In the 4 months prior to diagnosis, the most frequently prescribed drugs for GIST cases were osmotically acting laxatives (A06AD) (15.0%) and proton pump inhibitors (A02BC) (13.9%). Other commonly prescribed drugs included propulsives (prokinetics) (A03FA) (5.8%), contact laxatives (A06AB) (3.7%), iron bivalent oral preparations (B03AA) (3.4%), and benzodiazepine derivatives (N05BA) (3.1%). These drugs, except for iron bivalent oral preparations (B03AA), were also prescribed to controls, albeit less frequently (Table 3).

4. Discussion

In this case–control study, we aimed to investigate the primary care pathway of GIST patients in the 12 months leading up to diagnosis. An increase in the mean number of monthly GP contacts was observed starting 4 months before GIST diagnosis, peaking 1 month prior, while controls had stable contact rates. This is the first study to specifically investigate the prediagnostic trajectory of GIST patients. A previous Dutch case–control study and a retrospective Australian cohort study reported similar findings, showing that GP contacts were most frequent just before a sarcoma diagnosis [21,23]. In the 6 months preceding diagnosis, patients had a median of three to four GP contacts [23], similar to our findings of six GP contacts in the 12 months prior to diagnosis. Additionally, a patient-reported study showed 41.3% of bone sarcoma and 31.9% of STS patients had three or more GP contacts before referral, indicating middle-to-high diagnostic difficulty [22,29]. The increase in the consultation numbers observed in our study could be attributed to two factors: (1) patients returning (often as agreed) for follow-up visits due to persistent symptoms until a GIST diagnosis was made at a hospital, or (2) patients with alarm symptoms being promptly referred for further investigations, as per Dutch guidelines [30], resulting in a single GP visit. For serious diagnoses, follow-up contact may have become more frequent, prior to and continuing after diagnosis. These data do not clarify which scenario applies, making it difficult to assess if the GP-level diagnostic process could be improved. If a GP required six consultations before making an appropriate specialist referral, there is room for improvement. However, if the GP referred the patient promptly and the increased contacts were follow-ups after a suspicion of malignancy, no improvements at the GP level could be made.
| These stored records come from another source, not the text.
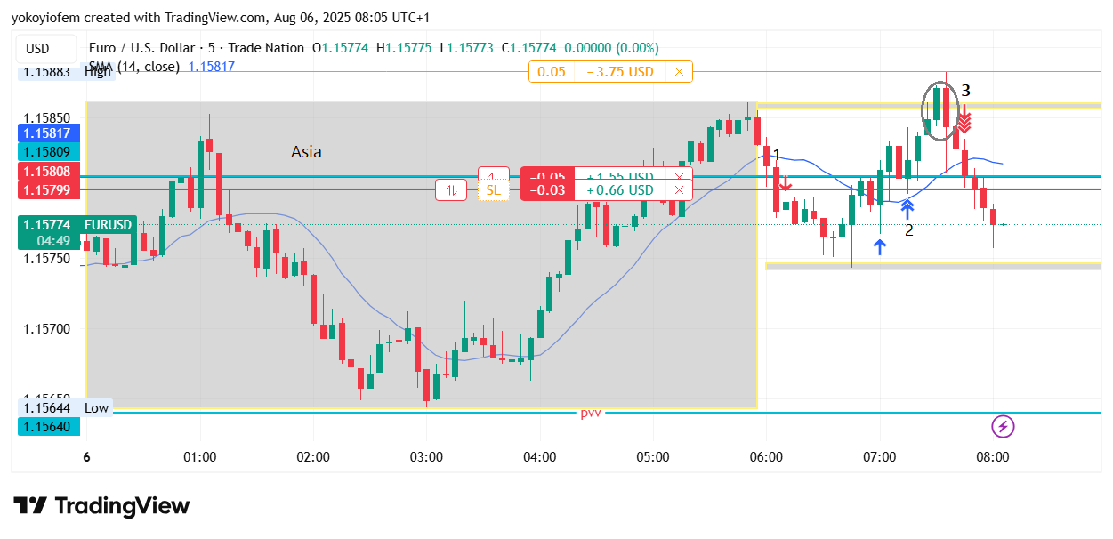Click the SL stop-loss label
Viewport: 1113px width, 539px height.
(494, 189)
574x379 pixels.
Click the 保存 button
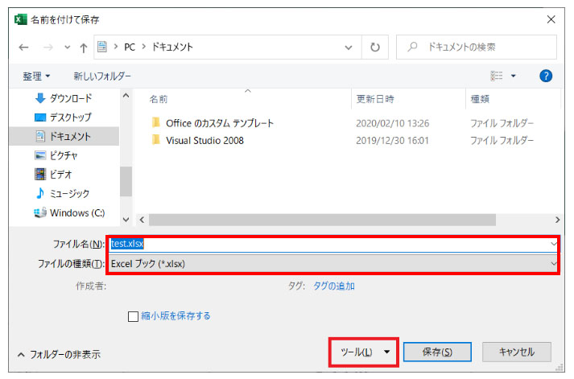436,352
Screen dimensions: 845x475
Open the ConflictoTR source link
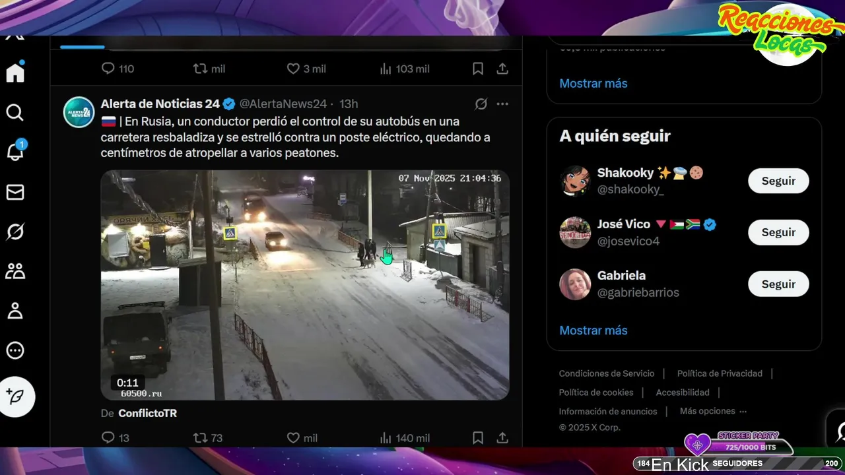pos(147,413)
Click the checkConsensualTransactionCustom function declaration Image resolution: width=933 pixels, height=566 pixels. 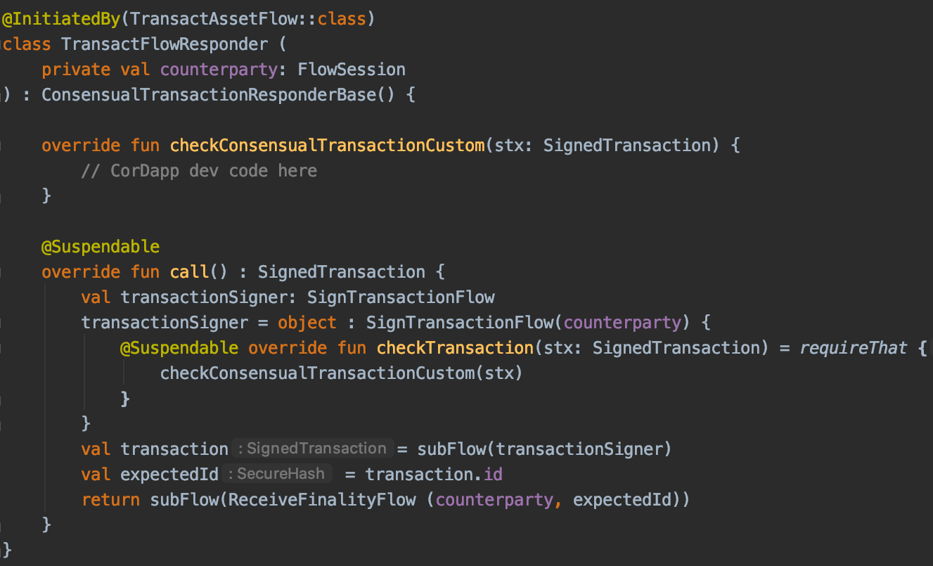point(327,146)
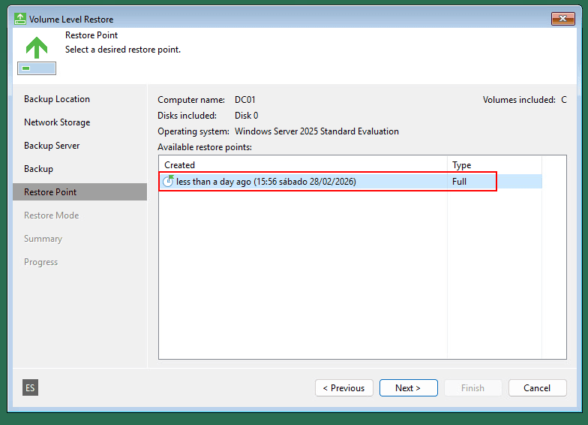
Task: Open the Network Storage step
Action: (x=57, y=122)
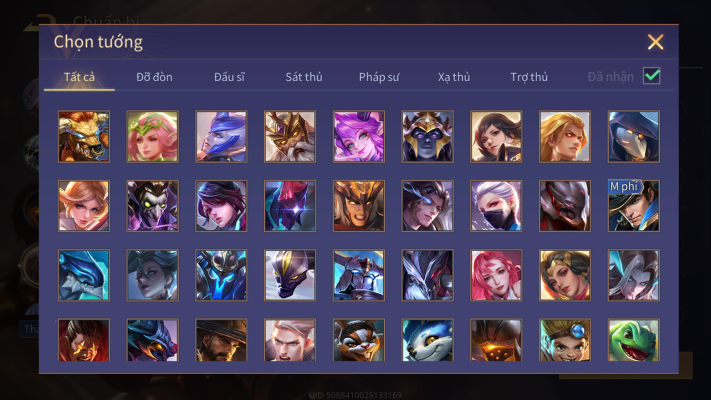Switch to the 'Đỡ đòn' tab
The image size is (711, 400).
(x=154, y=77)
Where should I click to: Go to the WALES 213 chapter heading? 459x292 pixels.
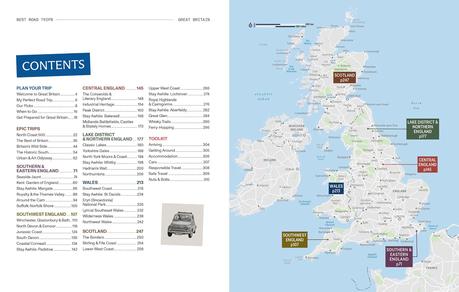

In this study, diagnoses reflecting malignant neoplasms of the GI tract, abdominal pain, and iron deficiency anemia were prevalent among GIST cases, while they were rarely documented among controls, especially in the 4-month period prior to diagnosis. The high number of recorded diagnoses of malignant neoplasms of the GI tract in the primary care database likely reflects instances where ICPC codes were updated as more clinical information became available. For example, a patient may have initially presented with stomach complaints (ICPC code: stomach complaints). Subsequent blood tests may have revealed iron deficiency anemia (ICPC: iron deficiency anemia), leading to a gastroscopy that raised a suspicion of malignancy (ICPC: stomach cancer). Finally, pathological analysis by an oncologist may have confirmed a GIST diagnosis (ICPC code: stomach malignancy), thereby reclassifying the initial diagnosis as a stomach cancer. Notably, no ICPC code specifically categorizes GISTs. Additionally, the timing of data extraction from the GP information system represents a snapshot of the EHR, meaning that the information may have been updated later.

Previous research found that GI bleeding and abdominal pain were common in gastric GISTs, while acute abdominal symptoms were frequent in small intestine GISTs, particularly jejunal and ileal types [31]. However, it was not possible to compare symptoms across GIST locations.

Common symptoms in both GIST cases and cancer-free controls included hypertension, diabetes mellitus, excessive ear wax, cystitis/other urinary infection, and cough. These diagnoses reflect common reasons for GP visits, as patients with hypertension or diabetes typically have routine check-ups.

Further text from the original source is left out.